Reading has always played a really important role in my life. When I was younger, it was a tool to learn, a tool to imagine and a tool to get lost in worlds that people more brilliant than me constructed. As I’ve gotten older, I appreciate it for different reasons. At this stage of my life, I use books as tools to settle my very active mind. Working through the day, thinking through the day… I become unravelled pretty quickly if I’m being honest. For me, stepping away from devices and screens and spending 30-60 minutes on a break to read is like hitting a reset switch. I value it greatly. And my only real goal or resolution in 2019 that I spoke out loud was to make sure I read more.
I also use reading as an important part of my bedtime routine. I take my health very seriously, and sleep plays a big role in that. For the last while, I have adopted a no screens in bed rule Monday through Friday. Sometimes on the weekend I’ll bring my iPad Pro to bed with me and get lost in a few shows or movies, but more often than not my devices are left downstairs on do not disturb mode, and I will read a book until I’m too tired to do so. In case you were wondering, I still prefer print books. I spend enough times with screens and I simply prefer paper and ink.
These are some of the books I’ve enjoyed so far in 2019:
Duma Key is a novel by Stephen King. I had never read a book by him despite having seen most of his works that have been reimagined on the screen, big or small. It was recommended by someone very close to me, and initially I found its length intimidating. However I was absolutely wrapped up in the story quickly, and swept away by the suspense that builds throughout. Although I have no basis for comparison where King is concerned, I would highly recommend Duma Key if you are a fan of his work (and haven’t yet read it) or a fan of suspense/horror novels in general. It is great story telling and character building, and it is the book that has set me down my recent path of learning to love fiction works again.

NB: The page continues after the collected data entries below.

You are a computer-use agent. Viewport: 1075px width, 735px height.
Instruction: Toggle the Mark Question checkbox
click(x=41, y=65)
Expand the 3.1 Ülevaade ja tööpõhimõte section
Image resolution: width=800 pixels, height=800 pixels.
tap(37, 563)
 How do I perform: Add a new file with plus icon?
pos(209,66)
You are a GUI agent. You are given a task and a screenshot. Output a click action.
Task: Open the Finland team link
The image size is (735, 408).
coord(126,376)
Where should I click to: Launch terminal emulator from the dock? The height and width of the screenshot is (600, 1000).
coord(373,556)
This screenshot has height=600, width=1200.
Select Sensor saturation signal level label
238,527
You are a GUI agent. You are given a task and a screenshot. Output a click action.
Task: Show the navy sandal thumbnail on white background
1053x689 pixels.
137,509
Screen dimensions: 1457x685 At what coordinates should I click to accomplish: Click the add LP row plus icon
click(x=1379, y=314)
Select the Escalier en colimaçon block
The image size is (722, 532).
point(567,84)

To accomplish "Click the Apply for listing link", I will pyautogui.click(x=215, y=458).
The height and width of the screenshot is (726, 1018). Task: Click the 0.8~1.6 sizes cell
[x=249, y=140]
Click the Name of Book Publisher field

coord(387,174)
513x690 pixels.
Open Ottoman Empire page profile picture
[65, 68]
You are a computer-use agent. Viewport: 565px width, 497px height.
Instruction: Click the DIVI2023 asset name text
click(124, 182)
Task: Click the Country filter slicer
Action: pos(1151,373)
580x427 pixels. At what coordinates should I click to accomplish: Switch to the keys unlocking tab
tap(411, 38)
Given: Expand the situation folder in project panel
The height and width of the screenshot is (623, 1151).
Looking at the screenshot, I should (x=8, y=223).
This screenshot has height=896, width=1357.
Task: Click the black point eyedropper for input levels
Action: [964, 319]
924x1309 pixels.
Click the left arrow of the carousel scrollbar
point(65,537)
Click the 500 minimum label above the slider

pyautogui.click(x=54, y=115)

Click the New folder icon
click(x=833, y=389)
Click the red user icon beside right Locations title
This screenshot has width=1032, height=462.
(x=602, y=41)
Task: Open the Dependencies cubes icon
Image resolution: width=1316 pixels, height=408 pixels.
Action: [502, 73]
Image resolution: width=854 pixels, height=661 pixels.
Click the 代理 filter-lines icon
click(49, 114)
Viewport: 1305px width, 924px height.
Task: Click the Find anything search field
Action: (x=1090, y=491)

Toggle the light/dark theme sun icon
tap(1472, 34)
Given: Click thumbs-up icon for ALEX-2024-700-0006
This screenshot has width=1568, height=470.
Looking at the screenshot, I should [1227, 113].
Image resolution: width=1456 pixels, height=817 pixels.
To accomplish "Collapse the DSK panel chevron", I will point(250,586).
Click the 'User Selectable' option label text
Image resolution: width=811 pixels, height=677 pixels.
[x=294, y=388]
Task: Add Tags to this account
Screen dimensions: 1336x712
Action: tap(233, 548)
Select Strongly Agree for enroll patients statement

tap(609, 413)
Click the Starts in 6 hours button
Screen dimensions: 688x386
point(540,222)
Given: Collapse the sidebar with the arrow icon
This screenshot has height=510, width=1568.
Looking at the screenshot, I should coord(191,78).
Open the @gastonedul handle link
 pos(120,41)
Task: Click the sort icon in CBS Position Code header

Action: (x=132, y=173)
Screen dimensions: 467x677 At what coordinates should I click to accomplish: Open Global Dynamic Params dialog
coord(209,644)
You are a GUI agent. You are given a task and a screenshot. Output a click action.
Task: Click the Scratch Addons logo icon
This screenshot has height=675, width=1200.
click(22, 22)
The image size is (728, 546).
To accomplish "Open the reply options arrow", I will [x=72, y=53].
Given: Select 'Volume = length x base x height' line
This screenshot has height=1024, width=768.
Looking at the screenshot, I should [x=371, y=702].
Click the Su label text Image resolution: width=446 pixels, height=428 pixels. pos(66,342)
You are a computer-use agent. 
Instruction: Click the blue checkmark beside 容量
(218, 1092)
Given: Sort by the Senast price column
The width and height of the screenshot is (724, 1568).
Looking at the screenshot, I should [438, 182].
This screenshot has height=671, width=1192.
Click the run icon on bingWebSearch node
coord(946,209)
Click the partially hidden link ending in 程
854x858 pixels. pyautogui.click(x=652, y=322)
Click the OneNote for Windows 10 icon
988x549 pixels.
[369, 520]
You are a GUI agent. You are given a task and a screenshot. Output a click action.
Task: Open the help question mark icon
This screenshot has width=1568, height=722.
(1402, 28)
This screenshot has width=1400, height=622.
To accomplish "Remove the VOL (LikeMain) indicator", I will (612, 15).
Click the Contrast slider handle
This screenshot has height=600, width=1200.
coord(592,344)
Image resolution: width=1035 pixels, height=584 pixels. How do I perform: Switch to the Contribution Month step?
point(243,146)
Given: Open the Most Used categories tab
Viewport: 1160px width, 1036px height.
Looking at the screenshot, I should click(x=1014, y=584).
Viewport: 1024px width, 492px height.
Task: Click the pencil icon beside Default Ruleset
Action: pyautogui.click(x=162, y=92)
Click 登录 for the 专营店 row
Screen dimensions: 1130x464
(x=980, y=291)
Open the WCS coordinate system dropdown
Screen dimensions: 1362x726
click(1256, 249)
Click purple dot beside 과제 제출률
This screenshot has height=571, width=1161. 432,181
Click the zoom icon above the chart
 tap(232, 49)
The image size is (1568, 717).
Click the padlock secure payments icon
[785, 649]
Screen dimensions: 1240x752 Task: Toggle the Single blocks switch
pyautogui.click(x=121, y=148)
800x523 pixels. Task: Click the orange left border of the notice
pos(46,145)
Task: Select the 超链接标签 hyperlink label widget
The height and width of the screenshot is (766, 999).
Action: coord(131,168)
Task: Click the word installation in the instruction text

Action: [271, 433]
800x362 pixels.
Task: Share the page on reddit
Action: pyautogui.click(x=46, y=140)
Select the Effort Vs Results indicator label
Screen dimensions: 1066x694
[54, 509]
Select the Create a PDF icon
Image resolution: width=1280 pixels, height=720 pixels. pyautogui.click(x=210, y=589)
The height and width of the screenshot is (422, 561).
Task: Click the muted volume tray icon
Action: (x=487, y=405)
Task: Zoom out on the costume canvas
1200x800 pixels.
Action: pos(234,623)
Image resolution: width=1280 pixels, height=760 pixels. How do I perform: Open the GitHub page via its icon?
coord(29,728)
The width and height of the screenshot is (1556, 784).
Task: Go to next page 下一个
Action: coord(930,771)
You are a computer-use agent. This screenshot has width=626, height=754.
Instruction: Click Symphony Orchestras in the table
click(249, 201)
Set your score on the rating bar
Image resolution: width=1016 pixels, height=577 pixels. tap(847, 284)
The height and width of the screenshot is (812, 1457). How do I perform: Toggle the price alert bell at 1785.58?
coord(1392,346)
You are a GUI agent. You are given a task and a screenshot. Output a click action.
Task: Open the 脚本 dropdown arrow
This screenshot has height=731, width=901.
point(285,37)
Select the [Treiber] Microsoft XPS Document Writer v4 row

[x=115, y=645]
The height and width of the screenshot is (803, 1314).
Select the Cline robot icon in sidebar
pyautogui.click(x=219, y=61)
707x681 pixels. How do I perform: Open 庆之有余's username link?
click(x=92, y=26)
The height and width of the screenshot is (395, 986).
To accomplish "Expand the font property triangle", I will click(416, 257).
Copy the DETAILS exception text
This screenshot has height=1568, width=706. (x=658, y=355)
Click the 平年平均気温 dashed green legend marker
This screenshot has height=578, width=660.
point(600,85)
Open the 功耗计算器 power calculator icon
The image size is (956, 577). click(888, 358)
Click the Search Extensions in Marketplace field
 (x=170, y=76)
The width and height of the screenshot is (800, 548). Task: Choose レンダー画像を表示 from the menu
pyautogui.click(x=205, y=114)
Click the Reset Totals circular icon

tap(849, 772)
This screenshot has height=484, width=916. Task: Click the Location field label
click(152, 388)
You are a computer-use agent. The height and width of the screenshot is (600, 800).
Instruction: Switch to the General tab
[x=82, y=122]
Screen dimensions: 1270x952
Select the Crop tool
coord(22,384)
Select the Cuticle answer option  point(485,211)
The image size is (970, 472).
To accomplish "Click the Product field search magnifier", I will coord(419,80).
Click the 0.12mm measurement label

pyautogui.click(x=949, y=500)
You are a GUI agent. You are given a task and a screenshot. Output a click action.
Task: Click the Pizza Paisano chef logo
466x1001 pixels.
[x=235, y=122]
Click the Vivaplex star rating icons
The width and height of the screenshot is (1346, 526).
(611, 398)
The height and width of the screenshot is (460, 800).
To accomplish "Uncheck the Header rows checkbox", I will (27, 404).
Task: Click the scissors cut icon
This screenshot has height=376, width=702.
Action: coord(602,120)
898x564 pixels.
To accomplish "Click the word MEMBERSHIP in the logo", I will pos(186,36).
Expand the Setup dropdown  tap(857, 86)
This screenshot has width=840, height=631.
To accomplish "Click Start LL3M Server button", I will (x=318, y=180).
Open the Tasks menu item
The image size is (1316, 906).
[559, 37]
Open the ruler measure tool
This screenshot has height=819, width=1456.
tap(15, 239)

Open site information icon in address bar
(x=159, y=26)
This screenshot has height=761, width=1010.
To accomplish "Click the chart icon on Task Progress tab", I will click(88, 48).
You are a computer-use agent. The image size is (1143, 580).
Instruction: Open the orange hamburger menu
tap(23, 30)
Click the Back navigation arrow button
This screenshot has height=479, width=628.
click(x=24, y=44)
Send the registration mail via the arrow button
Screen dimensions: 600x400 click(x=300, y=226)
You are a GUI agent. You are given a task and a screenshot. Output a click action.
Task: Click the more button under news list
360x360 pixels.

Red Alert was my first James Patterson novel. It was an Amazon suggestion when purchasing another book and on a whim I added it to my cart. The NYPD Red concept was very appealing to me and the book didn’t disappoint. It is by no means a challenging read, but I thoroughly enjoy James Pattersons work because it makes for accessible quick reads. They are perfect books to travel with and read while laying poolside at your favourite resort, or on long commutes home etc. I blitzed through Red Alert and immediately went out and picked up two more James Patterson novels (used) to entertain myself. If you’re a fan of fast paced fiction and haven’t yet read any of James Pattersons novels (although based on historic sales figures, I may be the last person on the planet to have heard of him) I suggest you do so today.
Reading Duma Key made me very curious about Stephen King and how he built such a prolific career. Over the years, a number of people and a number of podcasts have recommended another book he wrote called On Writing. This is Stephen Kings take on how to become a writer, and how he became a writer, and I can’t imagine there is anything else quite like it. It is wrapped into a beautiful life story and instead of step by step instructions, you slowly understand how his creative mind was formed. He shares countless stories of rejection and failure, and I found it truly inspiring. I credit On Writing with my current desire to write more, and it’s largely responsible for this blog resurfacing as of late.
Whether you realize it or not, you’re probably familiar with Elmore Leonards work. I was very familiar with it when I purchased Raylan recently. I just finished reading it this morning and it was another tremendous effort. You may be familiar with the character Raylan Givens, as the FX show Justified is based off of him. If not, then you’ve likely seen one of the countless Elmore Leonard novels that has been turned into a movie, such as Jackie Brown, 3:10 to Yuma or Out of Sight. Raylan is not my first Leonard novel, and it certainly won’t be my last.
I first heard about the book How to Break up With Your Phone by Catherine Price when I read this New York Times article. It’s a subject that had been on my mind a lot recently, and was something I was going increasingly concerned with, both where I was concerned and for society as a whole. This is an important work and forces us to re-examine our relationship with our phones and with our devices in general. How to Break up With Your Phone takes a realistic approach, as for most of us getting rid of the devices is simply not an option. If you have at all grown concerned with how and how much you use your cell, this book is for you. And if you aren’t concerned yet, you should be.